I was completely with him, cheering (in my head, obviously) for his argument.But then, for me, his talk took a twist. He started lumping together different types of clients, specifically cultural sector clients and charities (good clients) and all the commercial clients (bad clients). He went on to explain that if he worked solely for good clients then he’d soon go bust because he over-delivers on all the detail. He has to fund that indulgence through work for bad clients. He said he wanted to turn the 80:20 rule around and spend 80% of his time on the good clients. ‘Why not just do that then?’ was the thought running in my head.
He went on to talk about his groundbreaking redesign of the Science museum as if his studio was on a crusade to reinvent science education. He intimated that this was a loss-leading charity case. Was he saying that one of the world’s best-funded museums cannot afford to pay properly for design? Or was he saying that he enjoyed the challenge and delivered far more than they were prepared to pay for? Did he genuinely set out to change the world of science education or did he just become excited by that possibility once he’d be appointed to one of the sector’s highest-profile branding projects? I would have loved to have heard more in-depth answers to those questions but I suppose that’s unlikely to happen in this sort of forum (even by someone as outspoken as Michael Johnson).

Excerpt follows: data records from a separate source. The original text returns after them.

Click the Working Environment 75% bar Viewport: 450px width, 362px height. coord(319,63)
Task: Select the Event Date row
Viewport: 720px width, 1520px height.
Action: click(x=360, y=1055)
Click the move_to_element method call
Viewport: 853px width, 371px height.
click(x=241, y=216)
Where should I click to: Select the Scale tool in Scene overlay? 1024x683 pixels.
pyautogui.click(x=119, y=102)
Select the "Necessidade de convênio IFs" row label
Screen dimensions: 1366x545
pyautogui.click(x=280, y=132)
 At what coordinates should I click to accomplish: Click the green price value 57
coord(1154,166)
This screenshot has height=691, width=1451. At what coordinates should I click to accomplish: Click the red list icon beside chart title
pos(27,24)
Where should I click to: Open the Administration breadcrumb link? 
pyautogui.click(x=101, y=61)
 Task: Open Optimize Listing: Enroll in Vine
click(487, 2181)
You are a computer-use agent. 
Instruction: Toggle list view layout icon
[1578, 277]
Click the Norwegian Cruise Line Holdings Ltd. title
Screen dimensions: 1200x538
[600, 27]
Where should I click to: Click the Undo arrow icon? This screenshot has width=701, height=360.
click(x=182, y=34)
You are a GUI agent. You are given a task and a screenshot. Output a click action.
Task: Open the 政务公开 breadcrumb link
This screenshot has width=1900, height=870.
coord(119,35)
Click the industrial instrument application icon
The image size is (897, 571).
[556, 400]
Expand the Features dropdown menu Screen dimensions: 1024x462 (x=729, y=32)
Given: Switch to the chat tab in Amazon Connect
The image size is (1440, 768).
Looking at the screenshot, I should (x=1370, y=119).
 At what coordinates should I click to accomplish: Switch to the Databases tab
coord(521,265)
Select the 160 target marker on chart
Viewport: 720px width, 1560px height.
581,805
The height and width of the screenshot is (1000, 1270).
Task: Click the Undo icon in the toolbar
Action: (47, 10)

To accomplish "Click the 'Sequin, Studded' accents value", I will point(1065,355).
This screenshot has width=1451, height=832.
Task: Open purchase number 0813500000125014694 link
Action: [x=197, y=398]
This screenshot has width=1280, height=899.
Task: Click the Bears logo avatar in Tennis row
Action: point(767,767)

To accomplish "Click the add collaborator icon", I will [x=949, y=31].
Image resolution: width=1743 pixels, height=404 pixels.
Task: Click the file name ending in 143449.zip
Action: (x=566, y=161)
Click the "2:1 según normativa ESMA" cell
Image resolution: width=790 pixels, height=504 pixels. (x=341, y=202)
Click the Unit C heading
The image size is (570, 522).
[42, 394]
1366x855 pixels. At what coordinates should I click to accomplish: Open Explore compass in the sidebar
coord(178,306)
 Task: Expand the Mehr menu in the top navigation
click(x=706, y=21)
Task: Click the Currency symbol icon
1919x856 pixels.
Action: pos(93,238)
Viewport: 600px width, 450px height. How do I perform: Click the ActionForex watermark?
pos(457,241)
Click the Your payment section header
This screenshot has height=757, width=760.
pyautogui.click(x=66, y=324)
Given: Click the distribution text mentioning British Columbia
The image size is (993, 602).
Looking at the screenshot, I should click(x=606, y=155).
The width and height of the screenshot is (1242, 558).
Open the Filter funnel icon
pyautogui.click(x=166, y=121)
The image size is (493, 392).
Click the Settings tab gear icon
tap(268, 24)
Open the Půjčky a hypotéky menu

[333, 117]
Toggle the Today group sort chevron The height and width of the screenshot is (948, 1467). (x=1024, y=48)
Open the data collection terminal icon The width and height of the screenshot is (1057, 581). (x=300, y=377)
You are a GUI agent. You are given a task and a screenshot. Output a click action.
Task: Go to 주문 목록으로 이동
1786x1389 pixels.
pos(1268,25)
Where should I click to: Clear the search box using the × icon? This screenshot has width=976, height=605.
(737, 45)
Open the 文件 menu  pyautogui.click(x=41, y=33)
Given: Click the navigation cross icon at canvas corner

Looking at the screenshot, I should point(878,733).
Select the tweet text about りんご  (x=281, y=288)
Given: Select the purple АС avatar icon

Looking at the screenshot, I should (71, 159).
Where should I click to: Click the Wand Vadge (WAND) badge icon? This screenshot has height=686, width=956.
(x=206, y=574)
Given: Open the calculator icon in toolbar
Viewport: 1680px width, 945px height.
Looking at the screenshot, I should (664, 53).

All of our work, at Cog, is done for the cultural and heritage sector so I’m in quite a good position to say that it’s not well paid. But we do make a living from it (and we have for more than two decades). I’m not pretending it’s a selfless act; we do it because we love it (and the clients are much nicer than those in other industries). It’s a constant struggle to convince some clients of the value of design when they know that some agencies are prepared to do the work for peanuts (stand up M&C Saatchi). Others completely understand that design is an investment; they just don’t have much money to invest. Michael Johnson seemed to be arguing that clients would benefit from reaising the value of a proper investment in design, whilst simultaneously telling us about projects where he’d not charged properly for design.
I came away from his talk (without a free poster) feeling as conflicted as ever about Michael Johnson. He is a brilliant designer. I love that he gets so involved in a project that commercial interests fly out the window and all he cares about is the work. But I do wish that designers wouldn’t dress that up as philanthropy because it’s unsustainable for designers or clients.
I definitely believe in the sentiment, design can make a difference. Maybe, by the time this talk has become a polished presentation, the contradictions will be resolved and Michael Johnson will have a singular path to making that more of a reality.